HL Deb 02 July 2003 vol 650 cc100-1WA
Lord Howell of Guildford

asked Her Majesty's Government:

Whether the United Kingdom has now signed an agreement with Afghanistan to protect all peacekeepers who are British nationals from surrender to the International Criminal Court when it begins operations on 16 June; and how many other European states have signed similar agreements to protect their nationals. [HL3309]

The Minister of State, Foreign and Commonwealth Office (Baroness Symons of Vernham Dean)

On 4 January 2002 the British Commander of the International Security Assistance Force (ISAF) signed a Military Technical Agreement with the Afghan Interim Administration for the protection of ISAF personnel.

The agreement was signed on behalf of the ISAF rather than in a national capacity.
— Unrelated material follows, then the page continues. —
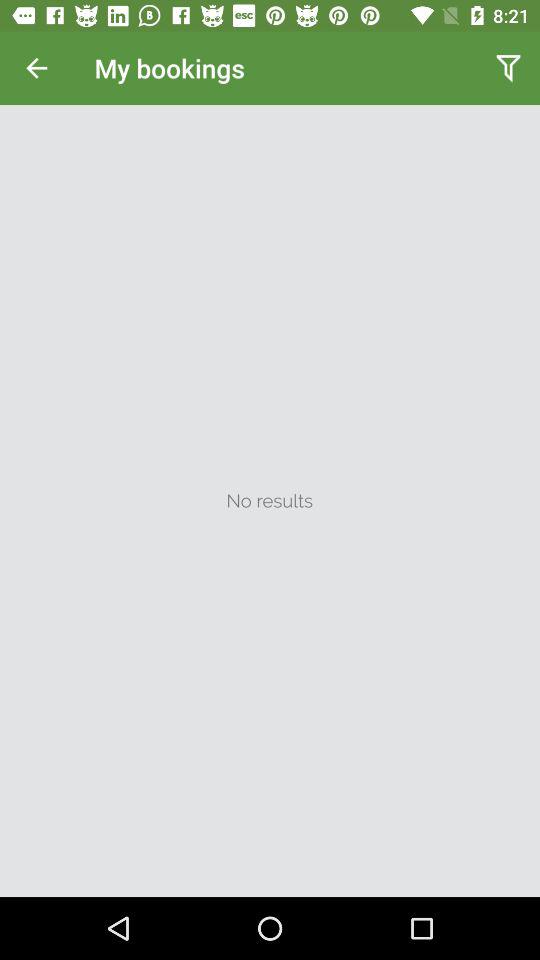
choose icon at the top right corner (508, 67)
Given the description of an element on the screen output the (x, y) to click on. 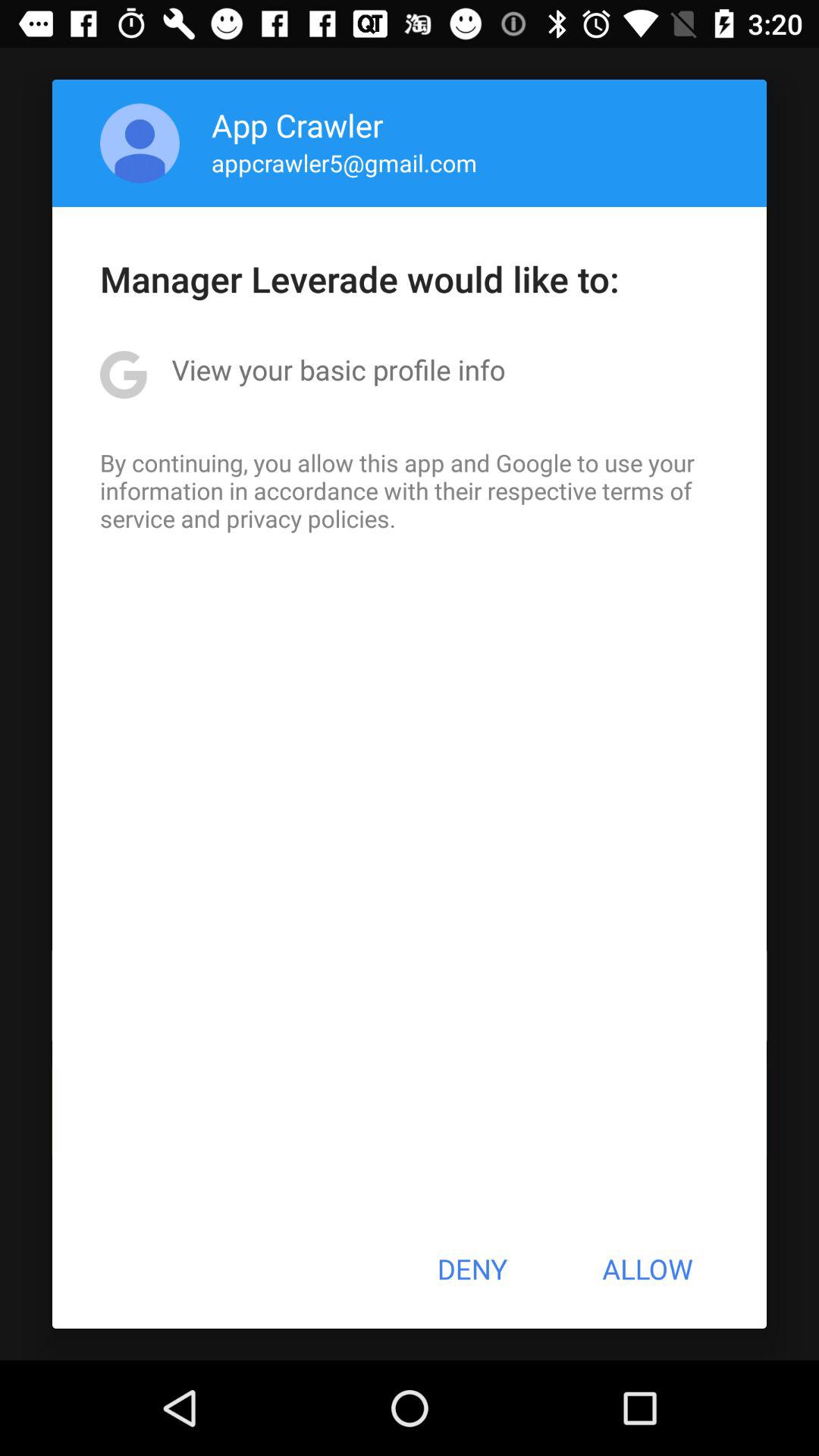
flip until appcrawler5@gmail.com item (344, 162)
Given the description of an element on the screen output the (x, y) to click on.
Other European states contributing personnel to the ISAF both at the time and since are covered by the agreement.

The agreement provides that "ISAF and supporting personnel, including associated liaison personnel, may not be surrendered to or transferred to the custody of an international tribunal or other entity or state without the express consent of the contributing state".

This is not inconsistent with the UK's commitment to co-operate with the ICC. The ICC's jurisdiction complements that of the states parties to the Rome Statute which set up the ICC. The UK is conscientious in enforcing respect for international humanitarian law among its service personnel. It is inconceivable that the UK would be unable or unwilling (as defined in Article 17 of the Rome Statute) to make its own investigation of an alleged offence within Afghanistan by a British member of ISAF, which might otherwise fall within the jurisdiction of the ICC.